Jaunty Jackalope has sprung a step closer, with the release of final pre-production code for Ubuntu 9.04 Desktop and Server, and Ubuntu Netbook Remix edition.
The Ubuntu 9.04 release candidate was kicked out Thursday afternoon. The Ubuntu team behind it has reported that the release candidate is "complete, stable, and suitable for testing by any user", but that it does provide the caveat that there are still a few known bugs.
They have promised to squash the bugs before the final release, scheduled for a week from now - April 23. The over-eager among you, though, can get your code fix here.
The Jackalope sees refinements in the interface and on performance for desktops and that all-important netbook market, while on the server you can deploy Amazon Machine Images for your own personal Amazon cloud.
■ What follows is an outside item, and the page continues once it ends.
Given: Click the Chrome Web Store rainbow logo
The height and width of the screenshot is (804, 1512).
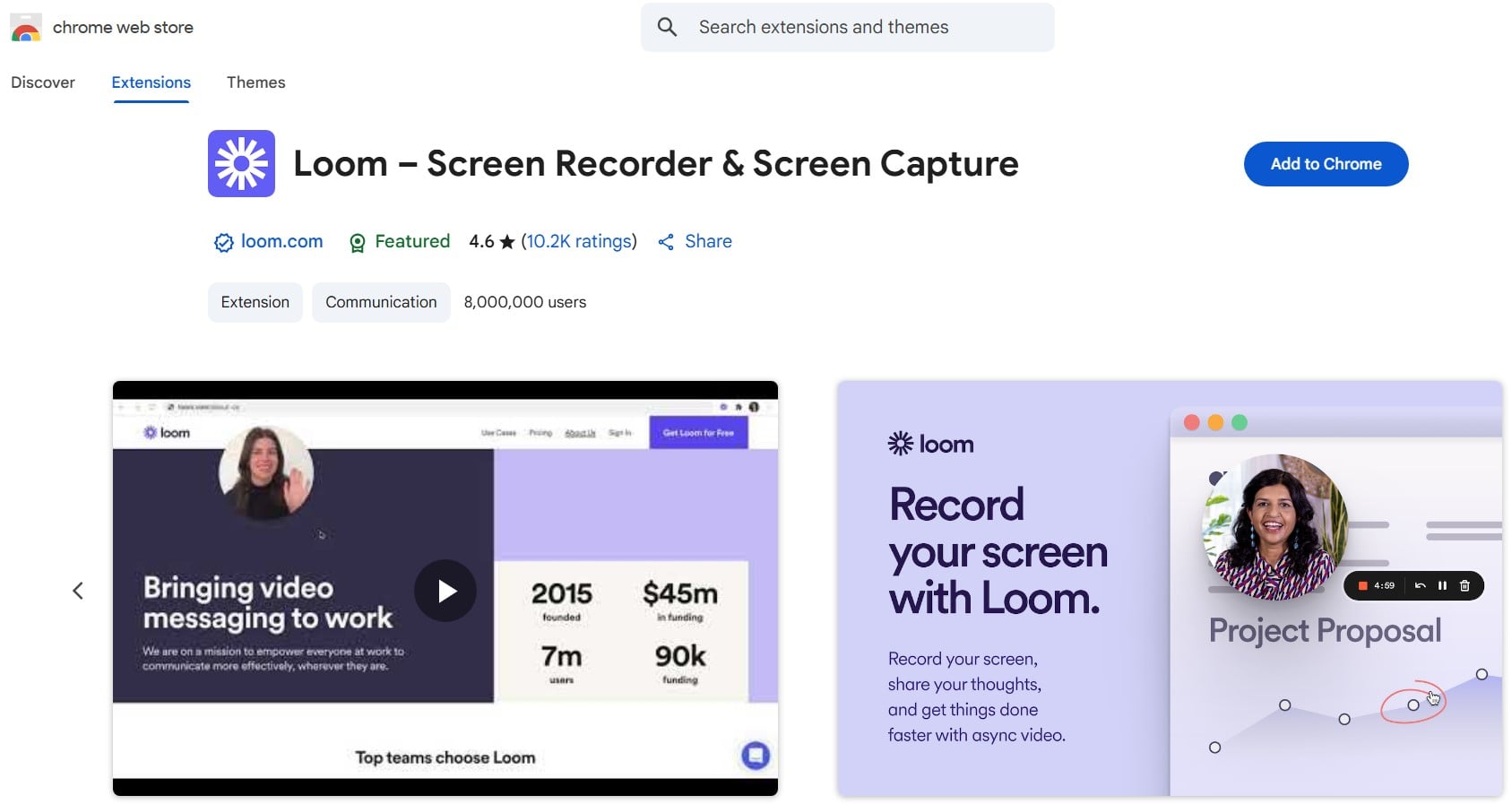Looking at the screenshot, I should pyautogui.click(x=26, y=28).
According to one article there are five big things to look out for in Ubuntu Linux 9.04. They are: X.Org server 1.6/GNOME 2.26; the Evolution 2.26.1 mailer, calendar, contact manager, and communications utility; improved boot times; the fast and stable Ext4 file system; and the 2.6.28 kernel with which Ext4 works.
Also singing Jackalope's praises was Ubuntu specialist System 76. Company president Carl Richell has singled out its improved boot time along with its "slick new notification system, and easy integration with Active Directory networks."
In an article on Works With U Richell said: "Businesses can quickly and securely deploy email, file and print, web, and DNS services within their network. Ubuntu 9.04 Server also easily integrates into Active Directory domains - a valuable management feature for existing infrastructures."
System 76 is a poster child for Works With U and Ubuntu, claiming first-quarter revenue in 2009 increased 61 per cent over the same period last year thanks to Ubuntu.
Of course, since System 76 is a private company, such a growth claim is somewhat amorphous - not knowing what the baseline was, we can't know what the actual growth numbers are in pounds or dollars. But even conceding that imprecision, a 61 per cent growth during the ongoing Meltdown ain't too shabby.
In related news, if you're a long-time Ubuntu user, remember that Ubuntu 7.10 reaches end-of-life this Saturday - meaning the end of Ubuntu Security Notices that include info about or updates for that distro.